# FS: Elan Magfire 10 skis 168 cm $200



## hammer (Sep 9, 2012)

*FS: Elan Magfire 10 skis 168 cm $180*

See ad posted on Craigslist:

http://boston.craigslist.org/nwb/spo/3277946992.html

These would be a great pair of all-mountain skis for a novice to intermediate skier.  Skis have seen almost all groomer duty for 3 seasons (used only once last season).

Price drop to $180...


----------



## hammer (Sep 17, 2012)

Bump with price drop.


----------



## gmcunni (Sep 17, 2012)

[h=2]This posting has expired.[/h][h=5](The title on the listings page will be removed in just a few minutes.)[/h]


----------



## hammer (Sep 17, 2012)

gmcunni said:


> *This posting has expired.*
> 
> *(The title on the listings page will be removed in just a few minutes.)*


Updated link...thanks.


----------



## KD7000 (Sep 18, 2012)

Hmmm... these are dropping right towards my nearly non-existent budget for some new(er) skis this season...


----------



## hammer (Sep 19, 2012)

KD7000 said:


> Hmmm... these are dropping right towards my nearly non-existent budget for some new(er) skis this season...


I have an interested buyer that I think will take them later this week...but I have not committed to selling them to him.  Just saying...


----------



## KD7000 (Sep 19, 2012)

hammer said:


> I have an interested buyer that I think will take them later this week...but I have not committed to selling them to him.  Just saying...


Thanks, but if you have a buyer, go for it.  I still have a bit of time to browse around.  And if I can sell some of my stuff on CL, I can up my budget...


----------



## hammer (Sep 21, 2012)

Sold.  Now on the lookout for something to complement my Progressors...if the price is right.


----------



## hammer (Oct 4, 2012)

I don't believe this...someone in Burlington MA is trying to sell the same skis for $280 (I got $160):

http://boston.craigslist.org/bmw/spo/3291860382.html

If that is the same person who bought mine and is trying to make a buck he is really asking a lot of money.


----------



## Puck it (Oct 4, 2012)

hammer said:


> Sold. Now on the lookout for something to complement my Progressors...if the price is right.



What Are you looking for? Race ski or fatty?


----------



## hammer (Oct 5, 2012)

Puck it said:


> What Are you looking for? Race ski or fatty?


The Progressors were my go-to ski for practically all of last season and do fine on the firm groomers.  Would like to have something with more float for when we get real snow.  No defined budget but I'd have to go on the cheap.


----------



## Puck it (Oct 5, 2012)

hammer said:


> The Progressors were my go-to ski for practically all of last season and do fine on the firm groomers.  Would like to have something with more float for when we get real snow.  No defined budget but I'd have to go on the cheap.

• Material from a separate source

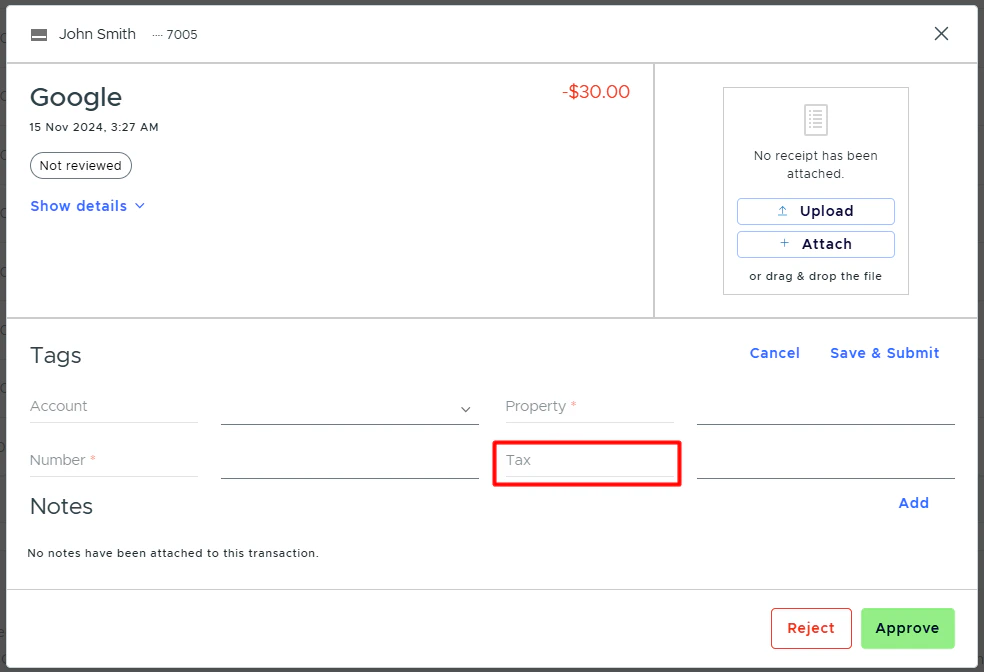Click the Upload button to add a receipt
The width and height of the screenshot is (984, 672).
click(815, 211)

I have a pair of Fischer Porophetes (180cm) drilled for a BSL of 317mm for Marker Dukes using quiver killers.  I will let them go for $175 only been skied 5x.


----------



## hammer (Oct 5, 2012)

Puck it said:


> I have a pair of Fischer Porophetes (180cm) drilled for a BSL of 317mm for Marker Dukes using quiver killers.  I will let them go for $175 only been skied 5x.

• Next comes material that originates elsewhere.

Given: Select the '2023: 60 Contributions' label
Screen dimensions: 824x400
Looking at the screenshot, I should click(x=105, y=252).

Why are you selling these and is that price just for the skis?

Did some research and it would definitely be a different ski than the Progressors...not entirely sure how much use I'd get out of them, seems like their EC usefulness is limited.  Would need a different mount but as long as the holes are plugged well I'm guessing that isn't an issue.


----------



## Puck it (Oct 5, 2012)

hammer said:


> Why are you selling these and is that price just for the skis?
> 
> Did some research and it would definitely be a different ski than the Progressors...not entirely sure how much use I'd get out of them, seems like their EC usefulness is limited.  Would need a different mount but as long as the holes are plugged well I'm guessing that isn't an issue.

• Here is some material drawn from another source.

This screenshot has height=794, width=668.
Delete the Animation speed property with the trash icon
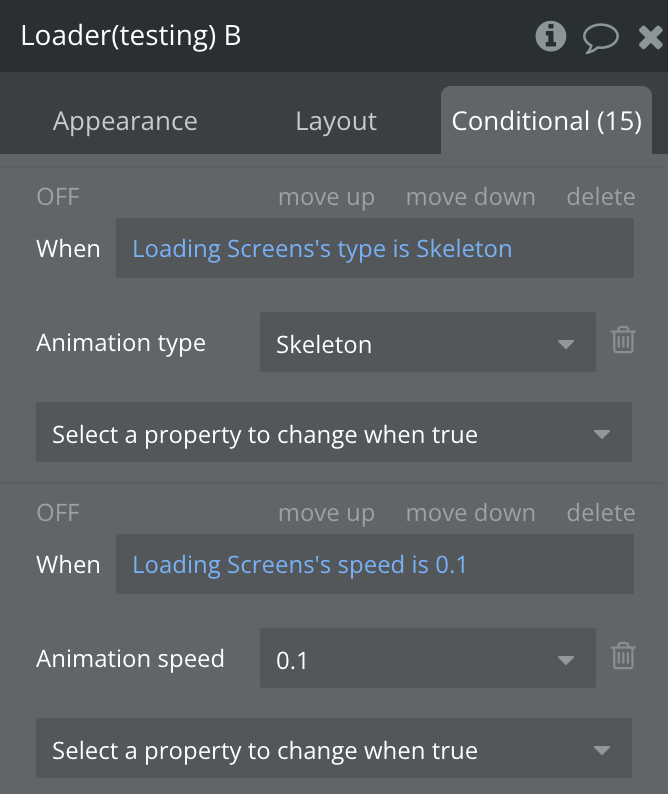pyautogui.click(x=623, y=656)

To many skis in the quiver and it just the skis


----------



## hammer (Oct 5, 2012)

hammer said:


> Why are you selling these and is that price just for the skis?
> 
> Did some research and it would definitely be a different ski than the Progressors...not entirely sure how much use I'd get out of them, seems like their EC usefulness is limited.  Would need a different mount but as long as the holes are plugged well I'm guessing that isn't an issue.





Puck it said:


> To many skis in the quiver and it just the skis



Still thinking...

What EC conditions did you find they worked well for?  I'm still an intermediate...can these skis work for me on soft snow days?  Any advice for bindings?


----------



## Puck it (Oct 5, 2012)

hammer said:


> Still thinking...
> 
> What EC conditions did you find they worked well for? I'm still an intermediate...can these skis work for me on soft snow days? Any advice for bindings?



what is your BSL?  I would got with Markers Barons.  They are light and wood  core.  No Metal.  They are great for soft snow days.  That is the only time I have used them.  I think they would be good for crud and corn days to.


----------